Here is a bizarre twist on this story. On page 38, above the middle of the third column of the New Yorker dated Jan. 7 appears the statement, "The Office for Human Research Protections, in the Department of Health and Human Services, has jurisdiction only over research funded by the department." Since Gawande's article did not mention federal funding (the Michigan experiment was funded by the state), I cannot see where the federal jurisdiction comes from. The connection is the often deplorable conditions that (paid) volunteers in drug trials suffer.

Posted by: marble chair at January 5, 2008 08:43 AM

It could be argued that this is methodology that check medical personal performance, not the patients.

Anyway, I really recommend you to watch "Sicko", if you haven't done so already.

Posted by: Ivan at January 6, 2008 01:16 PM

It appears clear to me that checklists would help. No matter how well trained you are, when you are performing a series of tasks again and again, and trying to do it fast, it all starts blurring together.

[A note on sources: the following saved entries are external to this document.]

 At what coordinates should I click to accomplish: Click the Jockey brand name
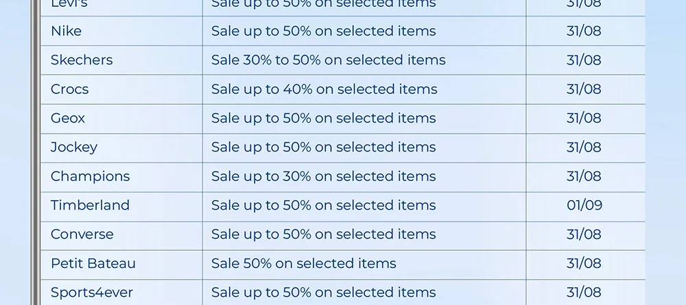pos(74,147)
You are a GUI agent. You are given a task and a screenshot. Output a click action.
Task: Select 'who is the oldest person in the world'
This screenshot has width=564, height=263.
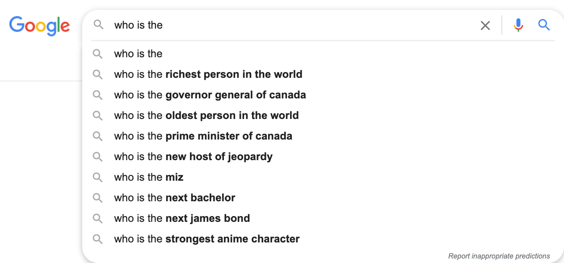(206, 115)
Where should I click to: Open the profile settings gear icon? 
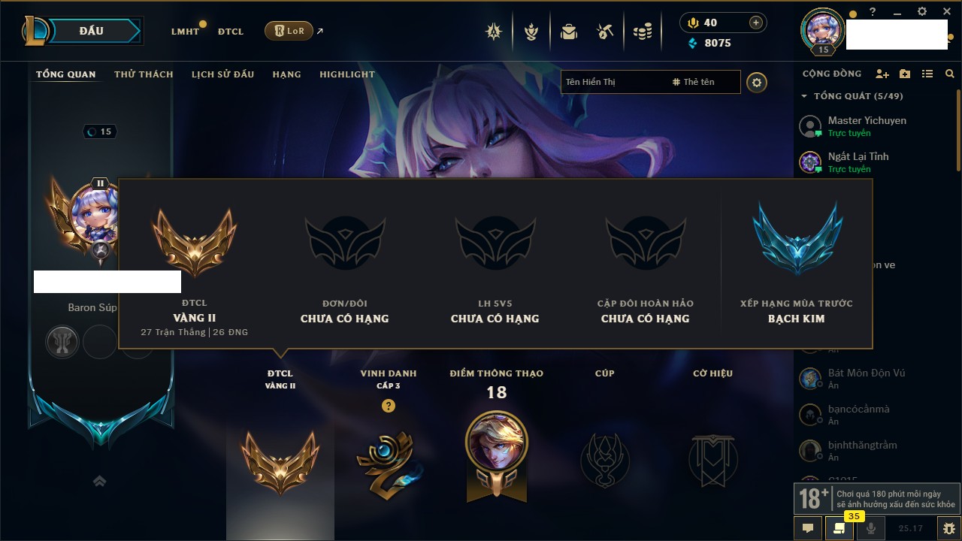(x=757, y=82)
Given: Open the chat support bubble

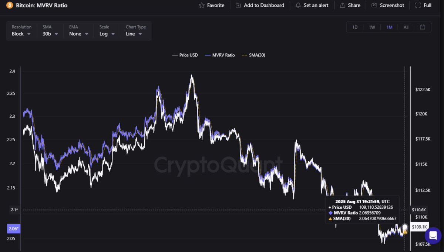Looking at the screenshot, I should pyautogui.click(x=433, y=235).
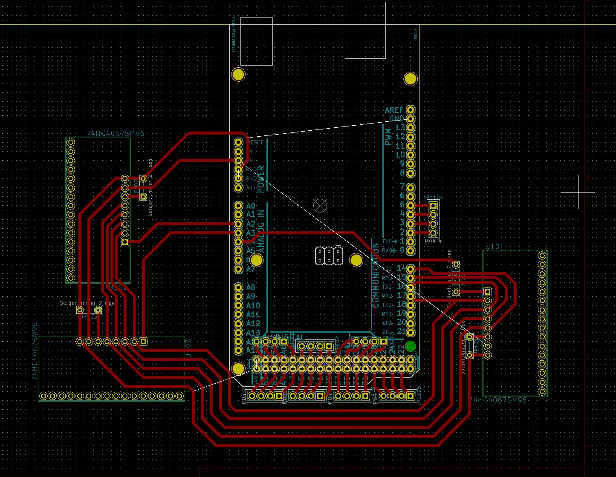
Task: Click the yellow via beside pad A5
Action: click(x=257, y=259)
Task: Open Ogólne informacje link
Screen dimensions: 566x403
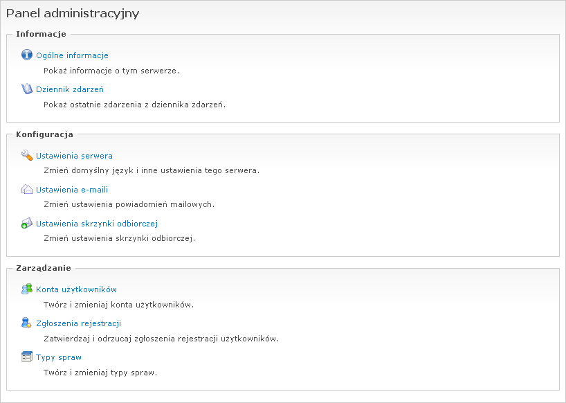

Posted by: Nicole DesRosiers at January 8, 2008 10:45 AM

I find thier reasoning completely bizarre.
The point of the checklist is to help ensure that the patient receives exactly the care they should with the established best practices. How can a nurse just being doubly careful to do their job correctly be regarded as an experiment that could endanger the patient?

Perhaps they need to have the patient fill out a form asking, "During your treatment would you like our staff to make every effort to follow hospital proceedure, or do you just want to hope that they do the right thing by chance?" and count that as permission to use a checklist. I can't see many people opting for the latter option.

Posted by: Edward at January 10, 2008 05:32 PM

I invoked Godwin's law on the article as soon as the author mentioned "Nazi physician trials at Nuremberg".